Collected data entries:
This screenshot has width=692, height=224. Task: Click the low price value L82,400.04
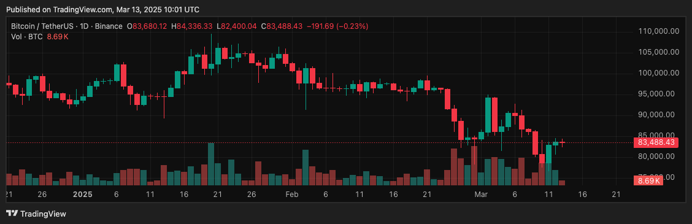(x=237, y=26)
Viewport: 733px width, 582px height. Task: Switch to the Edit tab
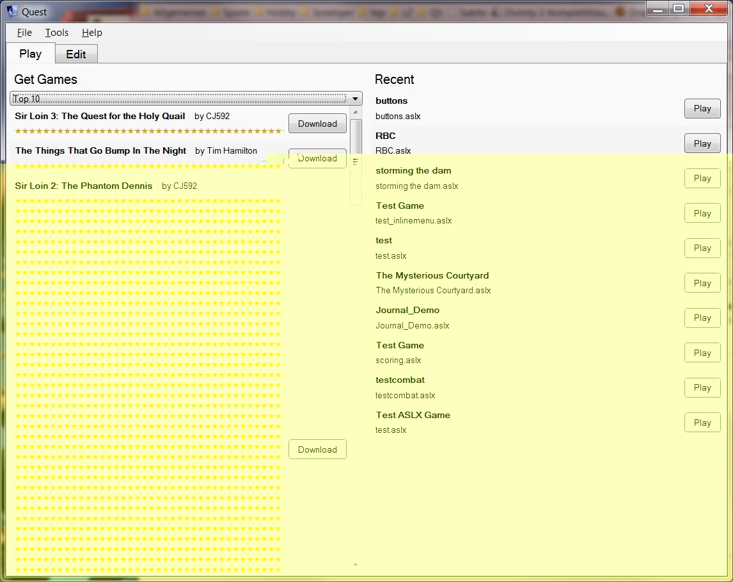76,54
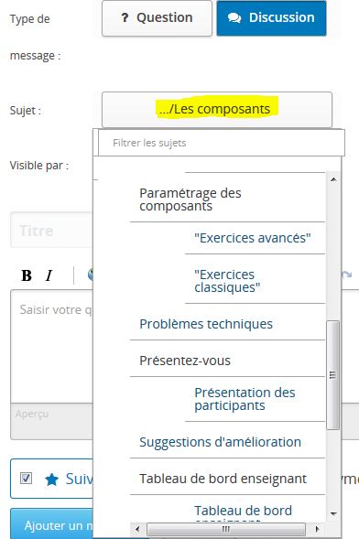Choose "Exercices classiques" subject

[227, 281]
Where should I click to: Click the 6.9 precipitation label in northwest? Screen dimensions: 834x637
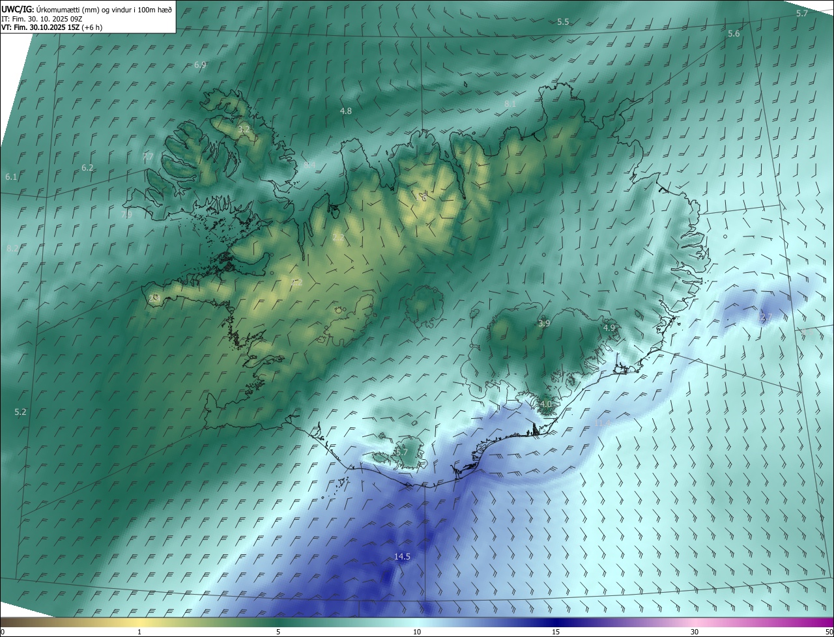pyautogui.click(x=200, y=64)
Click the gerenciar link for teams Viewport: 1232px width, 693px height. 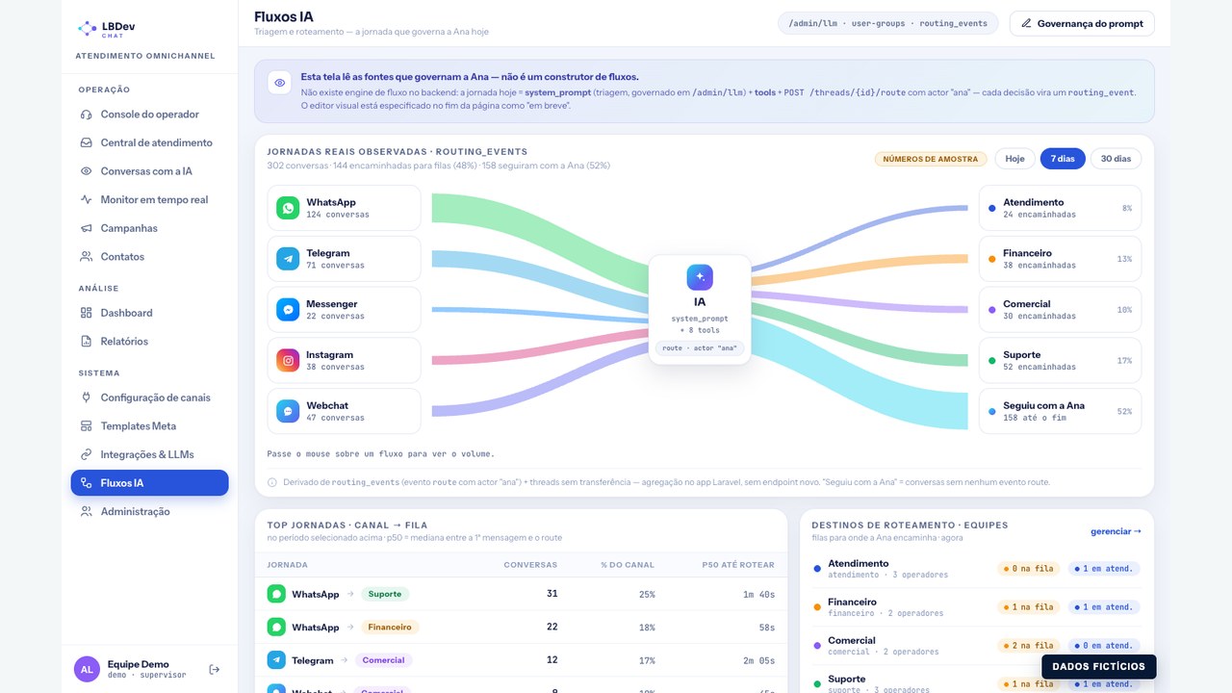coord(1116,531)
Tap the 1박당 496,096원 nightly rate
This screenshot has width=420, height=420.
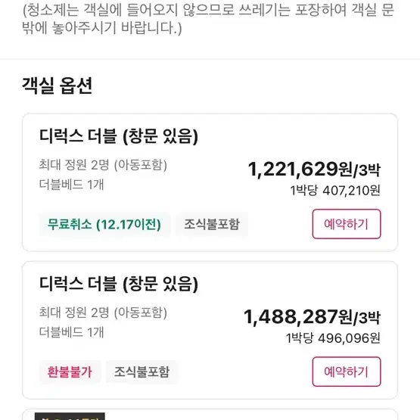pyautogui.click(x=333, y=338)
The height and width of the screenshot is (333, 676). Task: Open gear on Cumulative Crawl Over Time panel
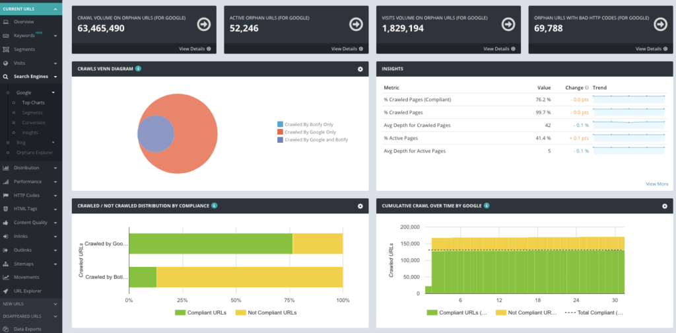coord(664,206)
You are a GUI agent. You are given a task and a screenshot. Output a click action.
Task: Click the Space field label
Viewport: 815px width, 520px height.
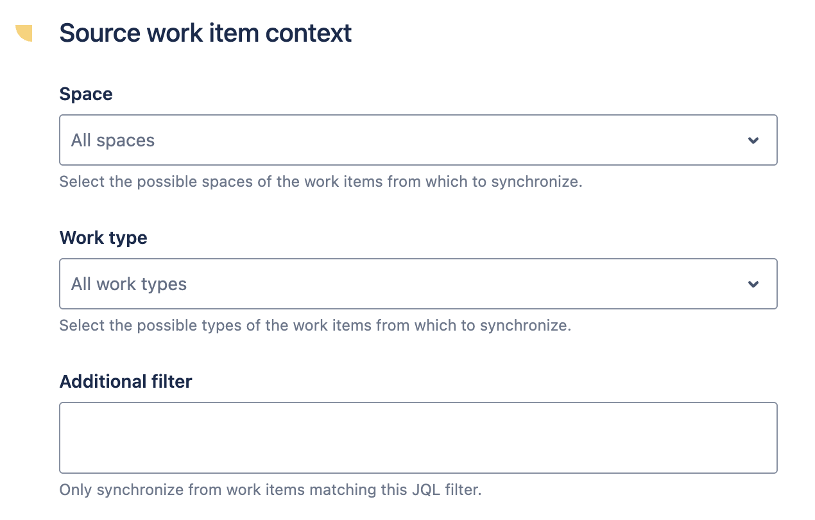(86, 94)
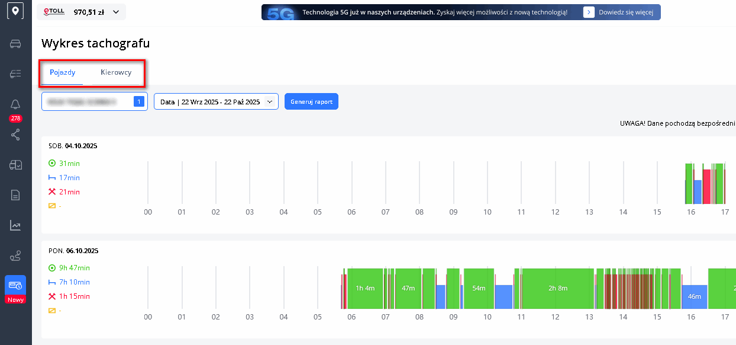Click the route path sidebar icon
The width and height of the screenshot is (736, 345).
tap(15, 256)
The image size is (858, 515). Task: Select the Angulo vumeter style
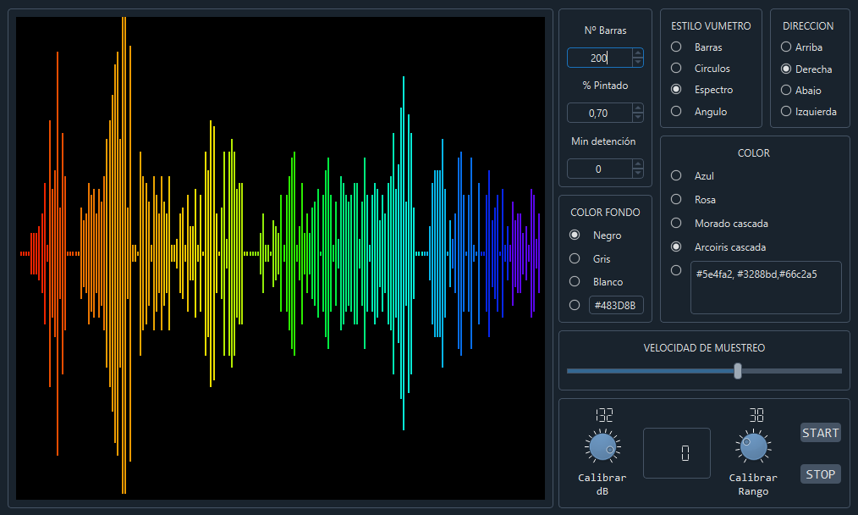[676, 111]
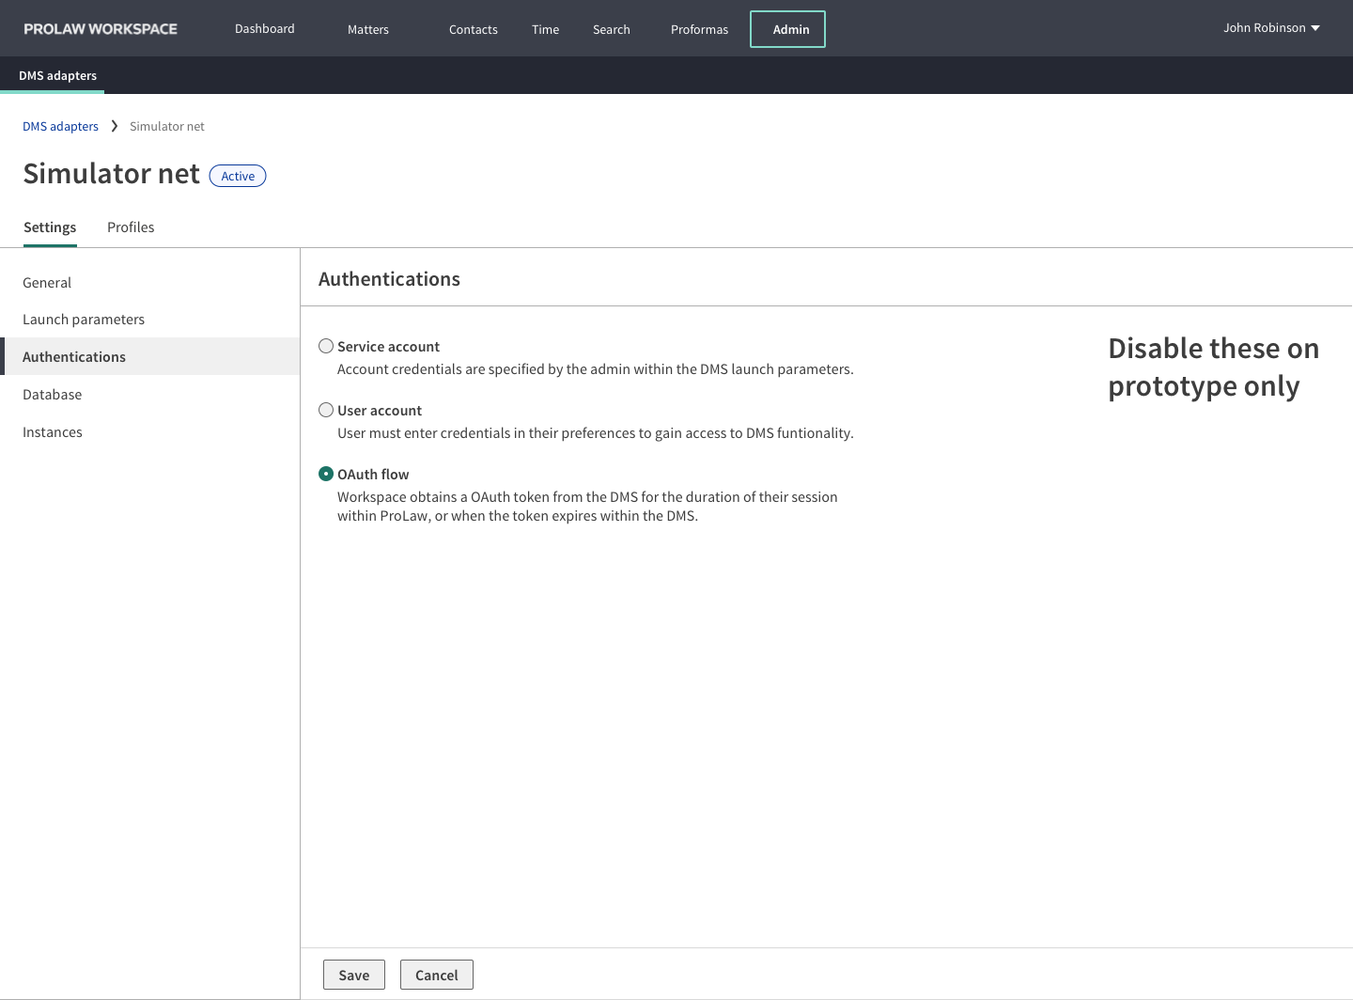Save the authentication settings
The height and width of the screenshot is (1000, 1353).
(x=353, y=975)
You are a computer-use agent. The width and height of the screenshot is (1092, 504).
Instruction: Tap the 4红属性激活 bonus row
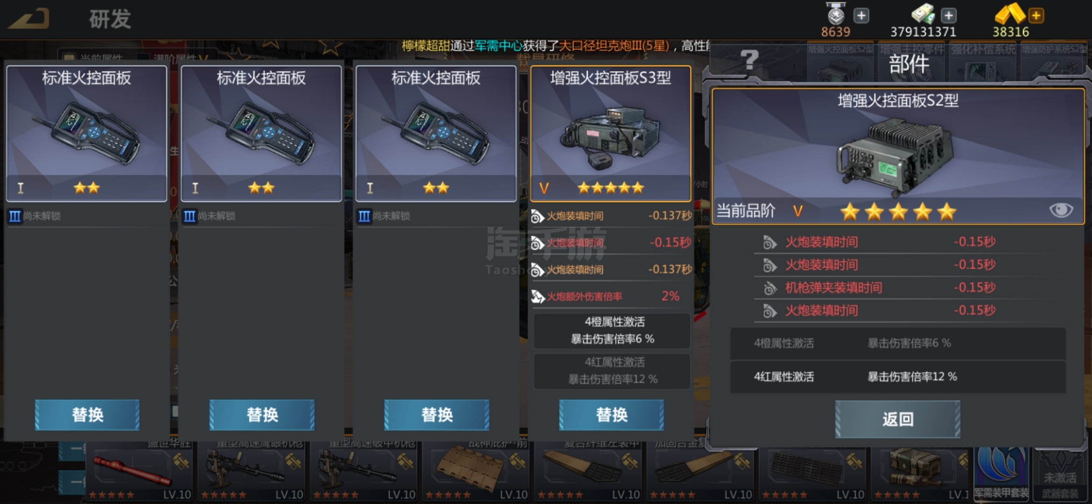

— EXERCISE DESCRIPTION —
All lines in the preceding records that hold the word "agent" need to be copied.

— REPLY TO THE EXERCISE —
You are a GUI agent. You are given a task and a screenshot. Output a click action.
You are a computer-use agent. The width and height of the screenshot is (1092, 504).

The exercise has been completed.